Ziya Müezzinoğlu

Ziya Müezzinoğlu

İsrail de sevmez bizi

İsrail de sevmez bizi

Her ne kadar son yıllarda İsrail’e otorite deyip Mavi Marmara şehidlerine Niyazi gözüyle bakması, diyalog sarhoşluğu içinde küfrün her türlüsüne hoşgörü, şefkat ve merhamet romantizmi ile yaklaşıp Müslümanlara mesafe koyması ve hatta cephe alması gibi vesilelerle gündeme gelse de aslında cemaatin ortaya çıkışından beri İslam ülkelerine ve Türkiye de dahil olmak üzere  tüm İslami hareketlere karşı takındığı tavrı erbabınca bilinmekte idi.

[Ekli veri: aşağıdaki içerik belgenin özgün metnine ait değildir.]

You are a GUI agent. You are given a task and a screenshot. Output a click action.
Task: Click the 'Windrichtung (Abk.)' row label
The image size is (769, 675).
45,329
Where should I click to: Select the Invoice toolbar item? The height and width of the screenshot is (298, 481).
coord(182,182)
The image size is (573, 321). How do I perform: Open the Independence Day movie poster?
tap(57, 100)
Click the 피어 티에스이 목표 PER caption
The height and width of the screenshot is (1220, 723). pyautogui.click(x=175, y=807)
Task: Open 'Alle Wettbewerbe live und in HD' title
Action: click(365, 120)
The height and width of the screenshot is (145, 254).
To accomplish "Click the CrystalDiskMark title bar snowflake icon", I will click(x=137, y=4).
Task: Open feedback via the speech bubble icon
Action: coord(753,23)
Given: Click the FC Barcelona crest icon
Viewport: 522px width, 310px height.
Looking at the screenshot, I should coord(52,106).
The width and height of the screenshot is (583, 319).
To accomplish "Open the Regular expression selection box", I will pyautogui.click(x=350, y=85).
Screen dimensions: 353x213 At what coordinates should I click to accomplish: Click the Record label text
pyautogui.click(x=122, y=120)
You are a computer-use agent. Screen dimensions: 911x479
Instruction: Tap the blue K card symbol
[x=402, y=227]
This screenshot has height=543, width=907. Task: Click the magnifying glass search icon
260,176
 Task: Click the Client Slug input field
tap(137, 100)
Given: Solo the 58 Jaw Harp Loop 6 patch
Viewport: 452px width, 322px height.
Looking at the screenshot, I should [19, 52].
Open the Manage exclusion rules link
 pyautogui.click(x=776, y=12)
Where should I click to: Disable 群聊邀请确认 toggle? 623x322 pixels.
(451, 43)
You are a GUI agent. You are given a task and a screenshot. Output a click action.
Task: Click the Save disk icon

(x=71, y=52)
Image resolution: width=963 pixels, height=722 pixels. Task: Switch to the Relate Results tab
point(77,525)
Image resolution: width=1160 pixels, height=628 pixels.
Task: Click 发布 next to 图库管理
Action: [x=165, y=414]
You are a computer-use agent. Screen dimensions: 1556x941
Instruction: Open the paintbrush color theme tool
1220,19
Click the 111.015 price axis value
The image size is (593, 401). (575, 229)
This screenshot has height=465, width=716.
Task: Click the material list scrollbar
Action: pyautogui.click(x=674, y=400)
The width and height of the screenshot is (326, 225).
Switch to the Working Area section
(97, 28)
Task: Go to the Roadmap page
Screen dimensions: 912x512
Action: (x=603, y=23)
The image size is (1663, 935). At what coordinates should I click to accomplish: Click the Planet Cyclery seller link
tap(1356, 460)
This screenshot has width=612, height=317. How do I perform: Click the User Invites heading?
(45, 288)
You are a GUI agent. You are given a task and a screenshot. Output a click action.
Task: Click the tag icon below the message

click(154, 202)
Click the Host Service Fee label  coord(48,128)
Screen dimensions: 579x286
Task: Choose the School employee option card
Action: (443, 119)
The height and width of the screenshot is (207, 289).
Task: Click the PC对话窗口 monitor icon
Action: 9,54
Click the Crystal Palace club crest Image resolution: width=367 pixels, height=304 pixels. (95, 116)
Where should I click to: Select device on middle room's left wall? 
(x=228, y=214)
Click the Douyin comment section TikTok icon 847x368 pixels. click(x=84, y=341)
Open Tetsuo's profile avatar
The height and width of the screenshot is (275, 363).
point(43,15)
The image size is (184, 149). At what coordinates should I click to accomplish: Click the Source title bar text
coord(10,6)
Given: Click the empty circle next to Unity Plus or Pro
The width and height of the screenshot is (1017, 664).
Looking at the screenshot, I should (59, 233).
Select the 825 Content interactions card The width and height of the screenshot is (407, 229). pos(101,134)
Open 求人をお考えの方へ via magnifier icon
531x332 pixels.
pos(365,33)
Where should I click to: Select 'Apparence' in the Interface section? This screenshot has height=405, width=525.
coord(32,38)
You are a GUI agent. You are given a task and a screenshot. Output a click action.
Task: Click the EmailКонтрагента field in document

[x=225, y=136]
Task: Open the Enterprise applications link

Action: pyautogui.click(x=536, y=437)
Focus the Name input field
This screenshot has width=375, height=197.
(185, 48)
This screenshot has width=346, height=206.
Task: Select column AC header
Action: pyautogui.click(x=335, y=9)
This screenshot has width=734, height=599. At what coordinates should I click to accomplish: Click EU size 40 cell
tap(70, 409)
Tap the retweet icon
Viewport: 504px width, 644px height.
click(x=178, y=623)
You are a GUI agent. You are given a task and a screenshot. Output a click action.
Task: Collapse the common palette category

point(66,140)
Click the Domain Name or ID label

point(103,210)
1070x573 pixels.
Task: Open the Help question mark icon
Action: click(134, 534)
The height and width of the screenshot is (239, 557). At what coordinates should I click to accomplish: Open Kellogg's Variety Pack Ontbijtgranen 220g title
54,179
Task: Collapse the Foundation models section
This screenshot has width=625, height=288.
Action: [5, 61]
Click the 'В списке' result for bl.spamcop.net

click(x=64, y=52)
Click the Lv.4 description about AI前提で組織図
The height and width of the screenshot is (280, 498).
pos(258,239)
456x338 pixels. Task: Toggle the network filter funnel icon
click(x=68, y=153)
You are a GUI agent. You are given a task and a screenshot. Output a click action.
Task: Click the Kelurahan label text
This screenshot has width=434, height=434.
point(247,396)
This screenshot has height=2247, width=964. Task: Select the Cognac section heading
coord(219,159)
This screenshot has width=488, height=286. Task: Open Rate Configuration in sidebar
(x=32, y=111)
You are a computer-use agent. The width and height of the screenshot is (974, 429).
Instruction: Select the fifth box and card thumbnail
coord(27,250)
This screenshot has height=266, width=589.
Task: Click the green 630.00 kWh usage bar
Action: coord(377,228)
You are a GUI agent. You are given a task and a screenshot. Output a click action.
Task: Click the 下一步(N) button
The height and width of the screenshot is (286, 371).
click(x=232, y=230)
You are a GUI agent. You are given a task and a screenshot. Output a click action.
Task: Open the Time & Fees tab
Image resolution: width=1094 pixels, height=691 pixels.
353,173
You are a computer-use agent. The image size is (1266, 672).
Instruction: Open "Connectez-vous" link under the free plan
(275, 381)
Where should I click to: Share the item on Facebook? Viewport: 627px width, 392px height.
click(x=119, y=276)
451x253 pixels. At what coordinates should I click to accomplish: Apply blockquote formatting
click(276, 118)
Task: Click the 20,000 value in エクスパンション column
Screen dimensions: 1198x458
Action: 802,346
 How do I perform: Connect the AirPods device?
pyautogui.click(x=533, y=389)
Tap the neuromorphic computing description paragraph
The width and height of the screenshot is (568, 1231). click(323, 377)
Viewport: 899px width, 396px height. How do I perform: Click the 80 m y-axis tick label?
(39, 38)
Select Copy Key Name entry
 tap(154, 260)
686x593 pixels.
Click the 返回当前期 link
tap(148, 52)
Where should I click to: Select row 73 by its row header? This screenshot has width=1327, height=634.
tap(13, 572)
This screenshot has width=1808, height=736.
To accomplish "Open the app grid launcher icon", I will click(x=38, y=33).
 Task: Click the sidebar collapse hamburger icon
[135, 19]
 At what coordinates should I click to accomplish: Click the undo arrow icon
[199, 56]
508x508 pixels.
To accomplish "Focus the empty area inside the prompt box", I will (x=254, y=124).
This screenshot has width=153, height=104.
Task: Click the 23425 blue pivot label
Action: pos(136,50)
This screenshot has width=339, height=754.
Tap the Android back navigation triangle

Yıllarca kardeşlik hukuku gereği bozuntuya verilmeden ve çoğunlukla da hüsnü zanla geçiştirilen yılların ardından 28 Şubat’ta yaşanan büyük kırılmaya rağmen bir kez daha hüsn-ü zan dendi, yıllarca bulunamayan “hikmet” bir kez daha arandı, “Hoca da patates dini dedi ama” denildi ancak bugün gelinen nokta ortada.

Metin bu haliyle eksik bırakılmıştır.